Week 8 Sound

A Clockwork Orange definitely did not settle well with me. The film is definitely disturbing to say the list. However, this is not to say that the movie is not well constructed, directed, scripted, etc. Sound plays an integral role through out the entire film. During the two and half hour screen time, the amount of time there was music playing in the background greatly exceeds the handful of times no sound is heard. This is true right from the very beginning of the film where we first hear extra-diegetic sounds. Generally in films extra-diegetic sounds are used to emphasize what is occurring on screen. Usually it adds to the spectators’ senses and creates a mood that parallels that of the movie. However, this film really does quite the opposite. It takes Classical music and pairs it with extremely unsettling images and movements. This creates a sense of confusion and– in my opinion– just adds on to the disturbance factor.
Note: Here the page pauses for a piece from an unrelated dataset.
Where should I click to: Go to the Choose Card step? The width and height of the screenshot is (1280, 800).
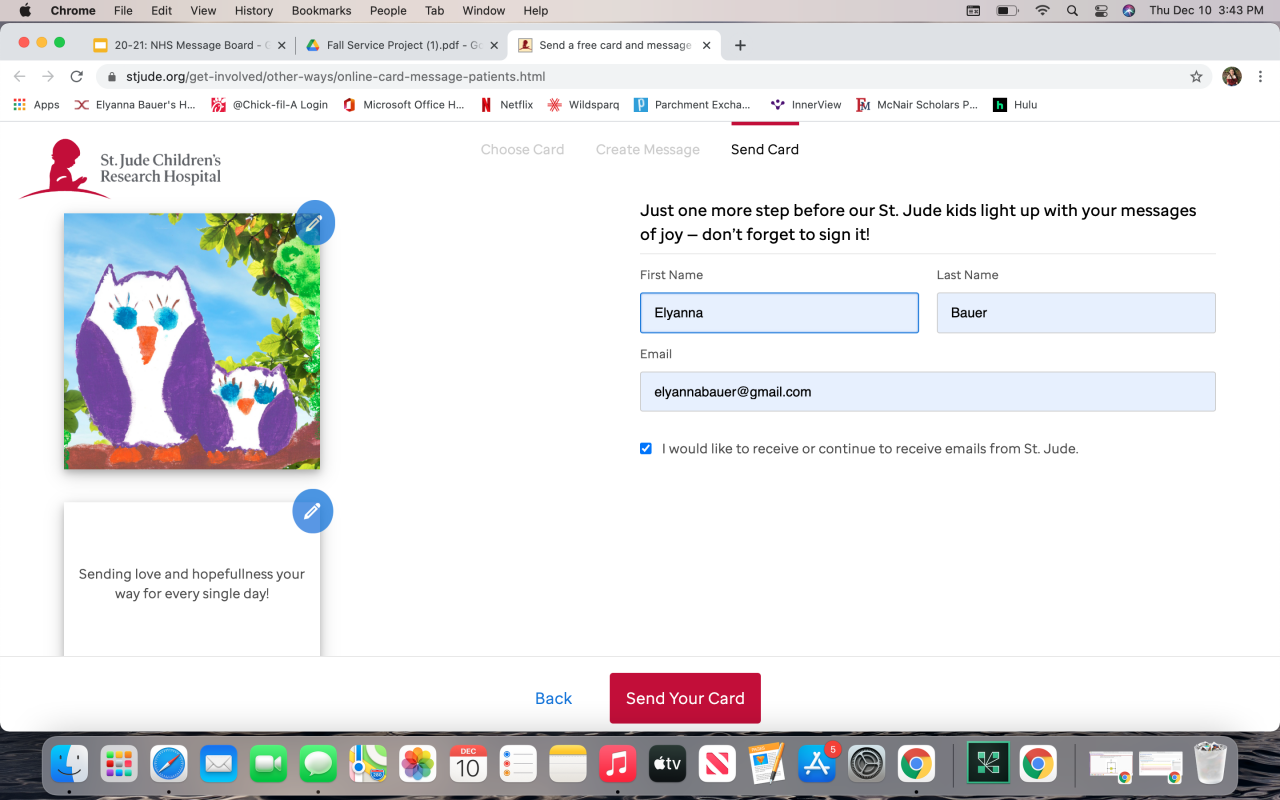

We see this as Alex belches “Singing in the Rain” while him and his buddies shamelessly harass an innocent couple. He rapes the mans wife right in front of his very eyes, conditioning the fellow to recall this terror every time he hears that song. To be honest, I am not sure if I will ever look at that song the same way. Diegetic sounds are heard here as well: as the couple squeals as Alex beats them. It is obvious Alex is fond of music seeing as he possesses a countless number of records in his room. Not to mention he picks up two women in a record store. That scene also uses music in a brilliant manner.  As the scene is put in fast-forward, the music also quickens in pace. In the end when Alex is being beaten by the police, the sound of the bar hitting him yielded a different unique sound every time. I am not quite sure what the meaning behind this was but maybe it is just to show that his life is in complete disarray? Also, because there was usually some sort of sound present in the background, when there wasn’t you knew something serious was happening. For instance, when there were serious conversations whether it was when he was in jail or eating dinner at his previous victims house, no sound existed.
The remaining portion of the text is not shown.